Want to get a message to Dave while he’s on the BART riding under SF? $5. Want to get a message to him while he’s walking the tradeshow at CES? That costs more.

If you’re important enough you shouldn’t even pay to use the mobile device. They’re going to make so much money from your attention. If you’re really important, thinking Warren Buffet, Bill Gates, Mike Arrington, they should pay you — a LOT — to use their device. Wow.

That got me excited. That’s what they have to be thinking at Google. And why not Twitter. Trying to think of a title for this post, I came up with The Mother of All Business Models. This is as far as I can see. A new economy. Nobodies pay, but important people are paid to use your brand cell phone/mobile device. I’m sure that’s the future. Might be horrible but we’re already almost there.

This is great stuff: a whole new frame for the sell side.

Now let’s look at the buy side, and how to keep the sellers from being horrible moms. What do we want there? Or what should we want there, if we knew we had the power, independent of advertisers and their media? I mean native power here: power that each of us has — not by grace of some company or government agency, and not limited to a company’s “platform”, which is almost always the floor of a silo or the lawn of a walled garden (and worth less or nothing outside of it).

We already have some of that power, thanks to protocols, formats and code that (essentially) nobody owns, everybody can use and anybody can improve. One of the most widespread of those, thanks to Dave, is RSS — Really Simple Syndication. Look up RSS on Google. You get 3,210,000,000 results, as of today. Much of that huge number owes to RSS’s nature as essential builing material for the Web that anybody can use, easily.

RSS is easy to make yours, personally, as your tool. Thanks to RSS (atop the Web’s and the Net’s other supportive standards, formats and protocols) anybody can produce, edit, update and syndicate pretty much whatever they like. You don’t have to go to Google or Twitter or Facebook.

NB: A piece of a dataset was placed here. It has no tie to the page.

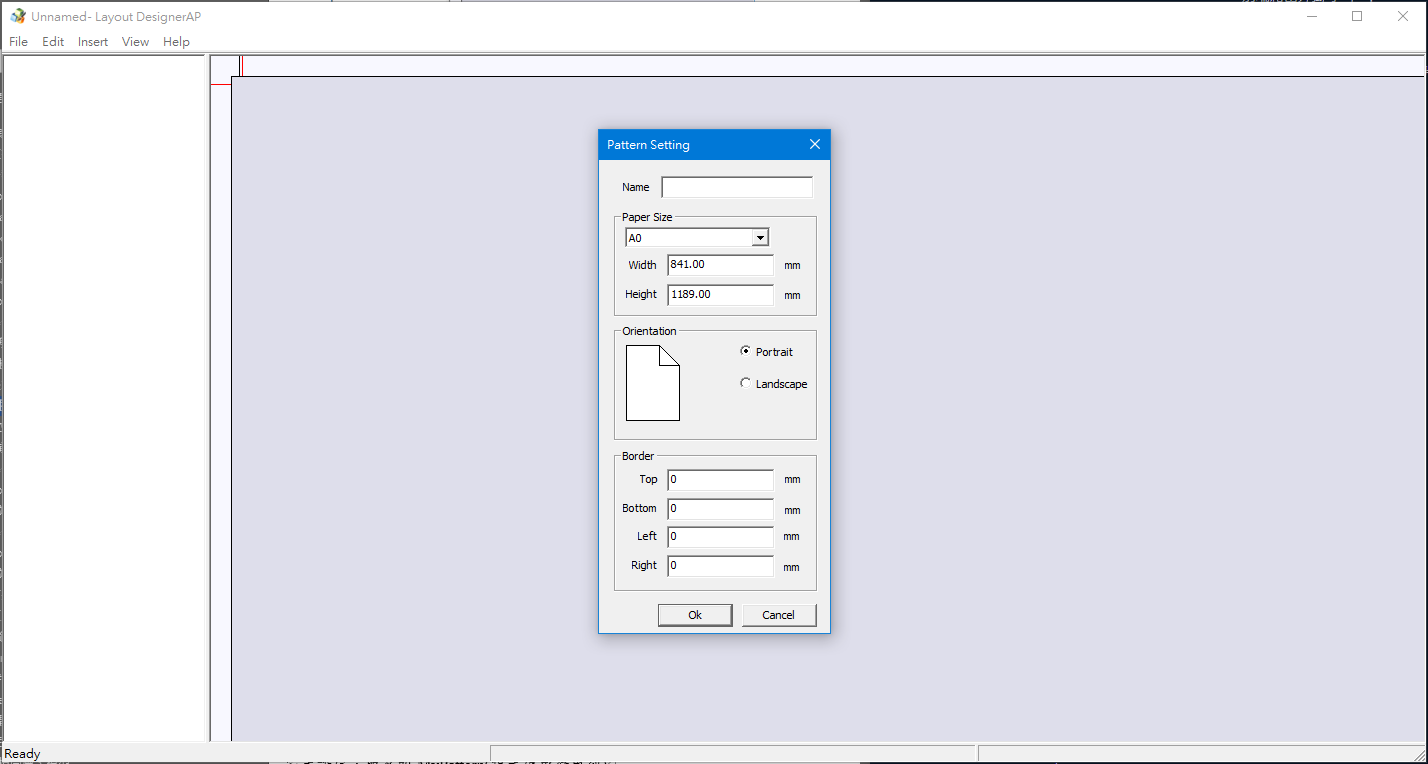Image resolution: width=1428 pixels, height=764 pixels.
Task: Click the Left border field
Action: pyautogui.click(x=720, y=537)
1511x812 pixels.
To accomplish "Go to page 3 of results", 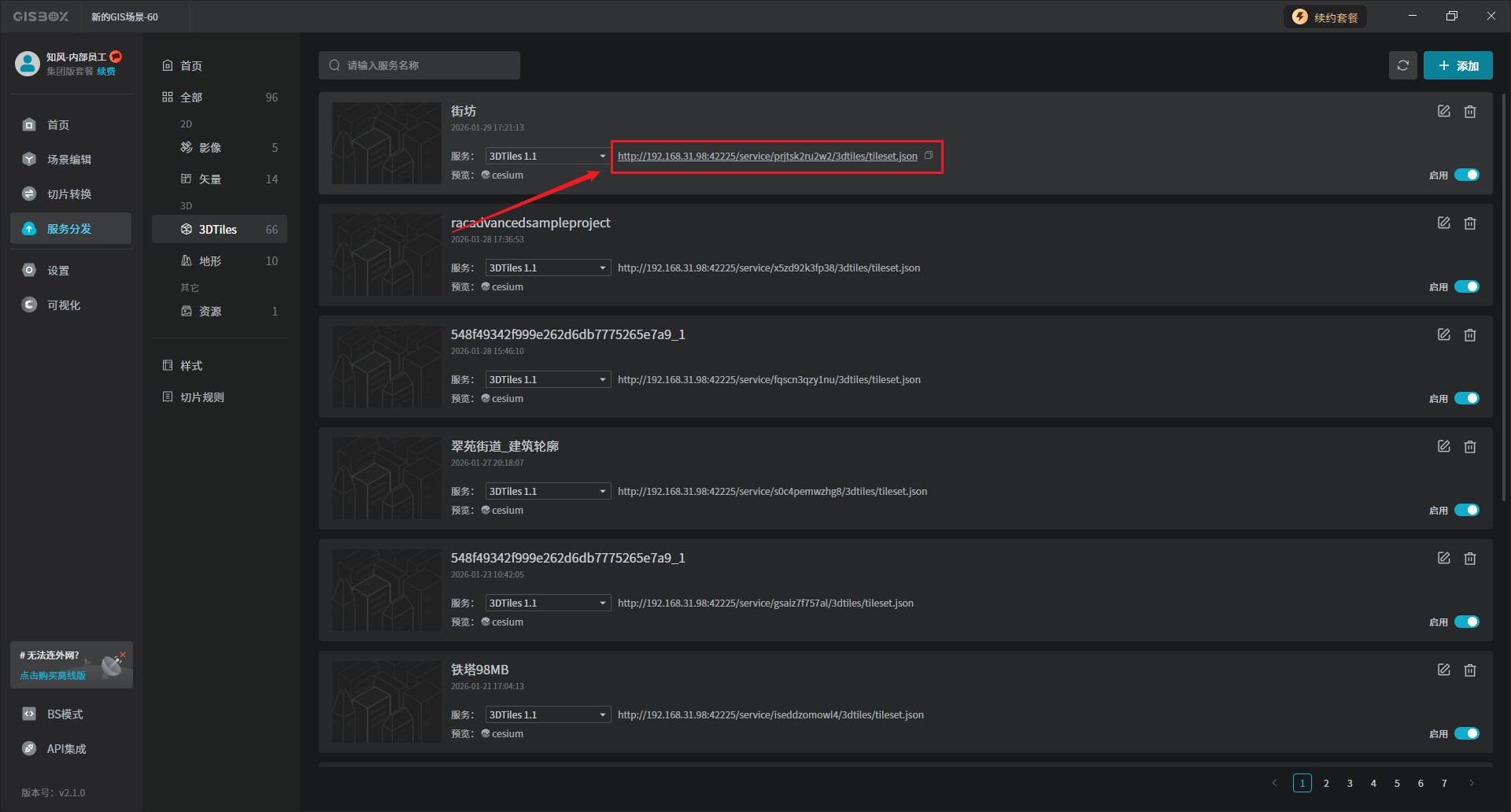I will coord(1350,783).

That independence is key, and has been there from the start, as a founding premise.

Now, what else can we create, to help assert our sides of commercial interactions and relationships — which is the central concern of the VRM (Vendor Relationship Management) community? In the Markets Are Relationships chapter of the 10th Anniversary edition of The Cluetrain Manifesto, I wrote this about the purposes of VRM efforts:

  1. Provide tools for individuals to manage relationships with organizations. These tools are personal. That is, they belong to the individual in the sense that they are under the individual’s control. They can also be social, in the sense that they can connect with others and support group formation and action. But they need to be personal first.
  2. Make individuals the collection centers for their own data, so that transaction histories, health records, membership details, service contracts, and other forms of personal data are no longer scattered throughout a forest of silos.
  3. Give individuals the ability to share data selectively, without disclosing more personal information than the individual allows.
  4. Give individuals the ability to control how their data is used by others, and for how long. At the individual’s discretion, this may include agreements requiring others to delete the individual’s data when the relationship ends.
  5. Give individuals the ability to assert their own terms of service, reducing or eliminating the need for organization-written terms of service that nobody reads and everybody has to “accept” anyway.
  6. Give individuals means for expressing demand in the open market, outside any organizational silo, without disclosing any unnecessary personal information.
  7. Make individuals platforms for business by opening the market to many kinds of third party services that serve buyers as well as sellers.
  8. Base relationship-managing tools on open standards, open APIs (application program interfaces), and open code. This will support a rising tide of activity that will lift an infinite variety of business boats, plus other social goods.
  9. The Intention Economy.

All these will also give rise to:

The latter is the title of the following section of the chapter, where I  explain that advertising is a bubble, and “so is the rest of the ‘attention economy’ that includes promotion, public relations, direct marketing, and other ways of pushing messages through media.” I then explain,

The attention economy will crash for three reasons. First, it has always been detached from the larger economy where actual goods and services are sold to actual customers. Second, it has always been inefficient and wasteful, flaws that could be rationalized only by the absence of anything better. Third, a better system will come along in which demand drives supply at least as well as supply drives demand. In other words, when the “intention economy” outperforms the attention economy.

Some context:

The attention economy will not go away. There will still be a need for vendors to promote their offerings. But that promotion will have a new context: the ability of customers to communicate what they need and want—and to maintain or terminate relationships. Thus the R in CRM will cease to be a euphemism. This will happen when we have standard protocols for all three forms of market activity: transaction, conversation, and relationship.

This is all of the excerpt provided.